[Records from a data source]
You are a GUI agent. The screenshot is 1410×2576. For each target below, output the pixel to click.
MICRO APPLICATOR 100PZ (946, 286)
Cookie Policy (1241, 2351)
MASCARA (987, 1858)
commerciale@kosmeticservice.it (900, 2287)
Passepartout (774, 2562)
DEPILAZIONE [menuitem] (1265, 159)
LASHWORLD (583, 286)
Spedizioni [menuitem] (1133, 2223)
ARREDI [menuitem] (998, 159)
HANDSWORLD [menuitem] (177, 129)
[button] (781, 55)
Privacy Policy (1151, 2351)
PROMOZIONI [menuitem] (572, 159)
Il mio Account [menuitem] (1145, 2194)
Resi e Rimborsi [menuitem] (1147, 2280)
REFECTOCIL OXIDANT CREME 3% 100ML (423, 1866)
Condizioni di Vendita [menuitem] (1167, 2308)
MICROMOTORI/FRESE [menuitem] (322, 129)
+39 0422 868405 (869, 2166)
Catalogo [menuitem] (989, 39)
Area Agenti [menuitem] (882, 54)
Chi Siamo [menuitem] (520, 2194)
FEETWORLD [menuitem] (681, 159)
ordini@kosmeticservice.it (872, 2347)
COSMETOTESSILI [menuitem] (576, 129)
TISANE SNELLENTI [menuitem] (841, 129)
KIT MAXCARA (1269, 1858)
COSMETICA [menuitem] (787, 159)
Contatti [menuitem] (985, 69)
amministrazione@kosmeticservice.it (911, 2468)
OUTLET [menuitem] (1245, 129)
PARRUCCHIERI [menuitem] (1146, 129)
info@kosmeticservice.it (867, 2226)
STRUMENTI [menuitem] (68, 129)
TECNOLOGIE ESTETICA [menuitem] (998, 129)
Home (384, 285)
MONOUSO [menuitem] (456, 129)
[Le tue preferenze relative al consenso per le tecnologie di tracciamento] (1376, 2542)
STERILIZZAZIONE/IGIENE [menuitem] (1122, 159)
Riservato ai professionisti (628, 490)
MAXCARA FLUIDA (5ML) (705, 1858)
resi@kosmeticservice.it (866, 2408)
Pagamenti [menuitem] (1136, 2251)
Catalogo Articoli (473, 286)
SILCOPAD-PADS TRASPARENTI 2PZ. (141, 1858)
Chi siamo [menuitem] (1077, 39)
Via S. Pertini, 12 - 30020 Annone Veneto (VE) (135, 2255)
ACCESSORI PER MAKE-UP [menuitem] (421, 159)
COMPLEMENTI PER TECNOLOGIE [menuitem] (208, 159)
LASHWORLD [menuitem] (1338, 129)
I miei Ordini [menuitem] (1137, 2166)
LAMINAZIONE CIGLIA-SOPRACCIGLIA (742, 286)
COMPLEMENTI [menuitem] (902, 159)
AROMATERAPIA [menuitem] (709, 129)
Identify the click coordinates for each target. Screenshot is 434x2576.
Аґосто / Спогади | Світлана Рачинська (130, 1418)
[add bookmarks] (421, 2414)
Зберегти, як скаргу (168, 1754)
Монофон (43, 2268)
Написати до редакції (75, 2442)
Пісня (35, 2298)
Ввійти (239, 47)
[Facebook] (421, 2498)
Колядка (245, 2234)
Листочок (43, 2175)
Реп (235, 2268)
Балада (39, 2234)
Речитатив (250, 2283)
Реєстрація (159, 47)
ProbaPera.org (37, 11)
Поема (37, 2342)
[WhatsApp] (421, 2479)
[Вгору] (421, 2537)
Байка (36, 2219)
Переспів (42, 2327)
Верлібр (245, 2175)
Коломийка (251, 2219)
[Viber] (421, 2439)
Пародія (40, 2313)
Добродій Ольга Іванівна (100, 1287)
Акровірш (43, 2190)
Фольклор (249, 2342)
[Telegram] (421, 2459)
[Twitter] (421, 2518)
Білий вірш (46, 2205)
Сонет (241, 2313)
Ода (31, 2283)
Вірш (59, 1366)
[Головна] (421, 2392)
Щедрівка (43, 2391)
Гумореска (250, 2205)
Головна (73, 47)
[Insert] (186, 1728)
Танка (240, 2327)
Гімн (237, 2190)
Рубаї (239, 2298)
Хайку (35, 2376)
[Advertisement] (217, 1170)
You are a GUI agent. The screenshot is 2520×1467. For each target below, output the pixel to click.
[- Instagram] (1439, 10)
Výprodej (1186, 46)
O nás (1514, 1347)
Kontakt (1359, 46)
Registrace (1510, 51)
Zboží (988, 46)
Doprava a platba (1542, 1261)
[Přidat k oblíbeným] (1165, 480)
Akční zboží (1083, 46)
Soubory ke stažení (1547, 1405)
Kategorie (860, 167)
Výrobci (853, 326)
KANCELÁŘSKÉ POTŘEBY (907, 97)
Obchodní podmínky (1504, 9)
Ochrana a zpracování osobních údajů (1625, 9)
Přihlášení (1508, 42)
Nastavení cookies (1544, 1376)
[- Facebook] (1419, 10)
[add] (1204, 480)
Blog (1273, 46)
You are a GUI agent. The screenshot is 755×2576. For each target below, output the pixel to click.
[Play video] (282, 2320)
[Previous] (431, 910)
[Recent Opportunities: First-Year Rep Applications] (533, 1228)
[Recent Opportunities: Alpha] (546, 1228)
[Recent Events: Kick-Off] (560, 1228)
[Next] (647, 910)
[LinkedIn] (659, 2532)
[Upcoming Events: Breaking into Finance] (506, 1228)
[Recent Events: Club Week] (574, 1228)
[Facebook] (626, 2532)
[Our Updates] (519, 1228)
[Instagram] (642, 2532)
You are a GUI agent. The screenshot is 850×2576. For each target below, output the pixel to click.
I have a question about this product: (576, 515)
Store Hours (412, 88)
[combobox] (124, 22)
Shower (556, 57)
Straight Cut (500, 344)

TASK DESCRIPTION: Once you find the line with "Поема (37, 2342)" in the entries above, output it and each line after it up to and including the line with "Рубаї (239, 2298)", and nothing else.

FINISHED EXERCISE:
Поема (37, 2342)
[WhatsApp] (421, 2479)
[Вгору] (421, 2537)
Байка (36, 2219)
Переспів (42, 2327)
Верлібр (245, 2175)
Коломийка (251, 2219)
[Viber] (421, 2439)
Пародія (40, 2313)
Добродій Ольга Іванівна (100, 1287)
Акровірш (43, 2190)
Фольклор (249, 2342)
[Telegram] (421, 2459)
[Twitter] (421, 2518)
Білий вірш (46, 2205)
Сонет (241, 2313)
Ода (31, 2283)
Вірш (59, 1366)
[Головна] (421, 2392)
Щедрівка (43, 2391)
Гумореска (250, 2205)
Головна (73, 47)
[Insert] (186, 1728)
Танка (240, 2327)
Гімн (237, 2190)
Рубаї (239, 2298)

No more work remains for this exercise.